_Action item_:
Go through the entries below and copy each line containing the word "button".

_Supplied records_:

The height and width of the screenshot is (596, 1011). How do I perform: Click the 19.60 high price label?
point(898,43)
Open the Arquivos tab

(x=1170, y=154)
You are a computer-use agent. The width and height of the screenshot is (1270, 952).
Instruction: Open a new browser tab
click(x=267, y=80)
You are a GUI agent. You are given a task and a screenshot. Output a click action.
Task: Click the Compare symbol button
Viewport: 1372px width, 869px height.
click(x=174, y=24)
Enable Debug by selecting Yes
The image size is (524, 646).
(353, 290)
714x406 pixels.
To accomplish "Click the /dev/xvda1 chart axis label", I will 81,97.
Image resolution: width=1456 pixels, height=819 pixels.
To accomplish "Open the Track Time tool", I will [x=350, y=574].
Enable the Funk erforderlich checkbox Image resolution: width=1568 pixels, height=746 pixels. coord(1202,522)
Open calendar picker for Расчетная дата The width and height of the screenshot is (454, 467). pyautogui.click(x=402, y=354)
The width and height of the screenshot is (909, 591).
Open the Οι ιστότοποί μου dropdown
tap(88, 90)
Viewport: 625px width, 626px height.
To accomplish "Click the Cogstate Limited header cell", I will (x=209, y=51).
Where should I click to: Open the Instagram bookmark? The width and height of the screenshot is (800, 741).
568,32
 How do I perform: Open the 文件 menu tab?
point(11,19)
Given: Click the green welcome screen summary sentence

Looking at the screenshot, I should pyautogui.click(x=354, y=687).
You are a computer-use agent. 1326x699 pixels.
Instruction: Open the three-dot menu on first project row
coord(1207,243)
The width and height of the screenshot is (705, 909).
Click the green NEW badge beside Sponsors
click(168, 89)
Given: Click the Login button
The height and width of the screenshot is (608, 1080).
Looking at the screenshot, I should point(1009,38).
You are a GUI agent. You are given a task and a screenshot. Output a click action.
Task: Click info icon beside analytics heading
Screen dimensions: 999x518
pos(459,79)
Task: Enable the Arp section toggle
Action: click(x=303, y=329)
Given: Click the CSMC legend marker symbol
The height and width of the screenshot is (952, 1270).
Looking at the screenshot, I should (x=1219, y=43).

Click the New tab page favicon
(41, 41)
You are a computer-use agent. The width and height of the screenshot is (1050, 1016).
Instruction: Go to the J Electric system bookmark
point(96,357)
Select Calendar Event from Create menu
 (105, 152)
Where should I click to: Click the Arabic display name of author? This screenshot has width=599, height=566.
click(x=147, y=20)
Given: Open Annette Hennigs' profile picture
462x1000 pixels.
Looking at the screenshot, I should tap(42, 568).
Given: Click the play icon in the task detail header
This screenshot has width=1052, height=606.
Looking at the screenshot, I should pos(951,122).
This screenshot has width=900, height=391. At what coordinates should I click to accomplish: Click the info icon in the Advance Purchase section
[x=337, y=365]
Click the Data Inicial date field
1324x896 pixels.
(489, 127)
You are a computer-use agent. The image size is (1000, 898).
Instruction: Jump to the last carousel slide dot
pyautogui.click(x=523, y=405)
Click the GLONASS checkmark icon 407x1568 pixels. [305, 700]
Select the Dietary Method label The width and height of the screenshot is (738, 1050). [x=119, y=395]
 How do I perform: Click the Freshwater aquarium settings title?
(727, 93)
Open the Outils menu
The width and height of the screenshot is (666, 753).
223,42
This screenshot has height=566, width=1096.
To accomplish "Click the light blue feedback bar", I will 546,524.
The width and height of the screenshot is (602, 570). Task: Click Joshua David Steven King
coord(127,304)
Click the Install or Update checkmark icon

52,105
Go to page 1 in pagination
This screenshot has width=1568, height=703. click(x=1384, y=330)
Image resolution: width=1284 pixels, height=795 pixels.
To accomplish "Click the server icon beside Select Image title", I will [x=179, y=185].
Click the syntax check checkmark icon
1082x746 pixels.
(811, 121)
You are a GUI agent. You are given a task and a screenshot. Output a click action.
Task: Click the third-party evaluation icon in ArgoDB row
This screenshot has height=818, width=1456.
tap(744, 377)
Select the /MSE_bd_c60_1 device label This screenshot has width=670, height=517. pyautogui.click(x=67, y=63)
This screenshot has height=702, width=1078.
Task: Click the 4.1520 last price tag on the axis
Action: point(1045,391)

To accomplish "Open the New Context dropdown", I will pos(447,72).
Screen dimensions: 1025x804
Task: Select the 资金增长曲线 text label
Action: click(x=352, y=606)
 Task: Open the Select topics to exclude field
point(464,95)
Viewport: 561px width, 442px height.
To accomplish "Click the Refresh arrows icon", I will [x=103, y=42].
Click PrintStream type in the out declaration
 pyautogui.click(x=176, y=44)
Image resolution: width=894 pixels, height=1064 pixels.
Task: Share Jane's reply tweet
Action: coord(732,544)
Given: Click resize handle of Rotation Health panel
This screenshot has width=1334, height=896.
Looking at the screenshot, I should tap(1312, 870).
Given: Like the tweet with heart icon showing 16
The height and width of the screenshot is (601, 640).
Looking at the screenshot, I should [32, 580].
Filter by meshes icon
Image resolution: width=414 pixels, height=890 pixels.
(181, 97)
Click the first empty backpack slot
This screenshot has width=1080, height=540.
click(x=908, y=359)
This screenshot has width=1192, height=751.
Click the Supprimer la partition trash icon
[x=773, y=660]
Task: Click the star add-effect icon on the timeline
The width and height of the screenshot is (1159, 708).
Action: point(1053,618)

_Completed task_:
Task: Click the Compare symbol button
Given: Click the Login button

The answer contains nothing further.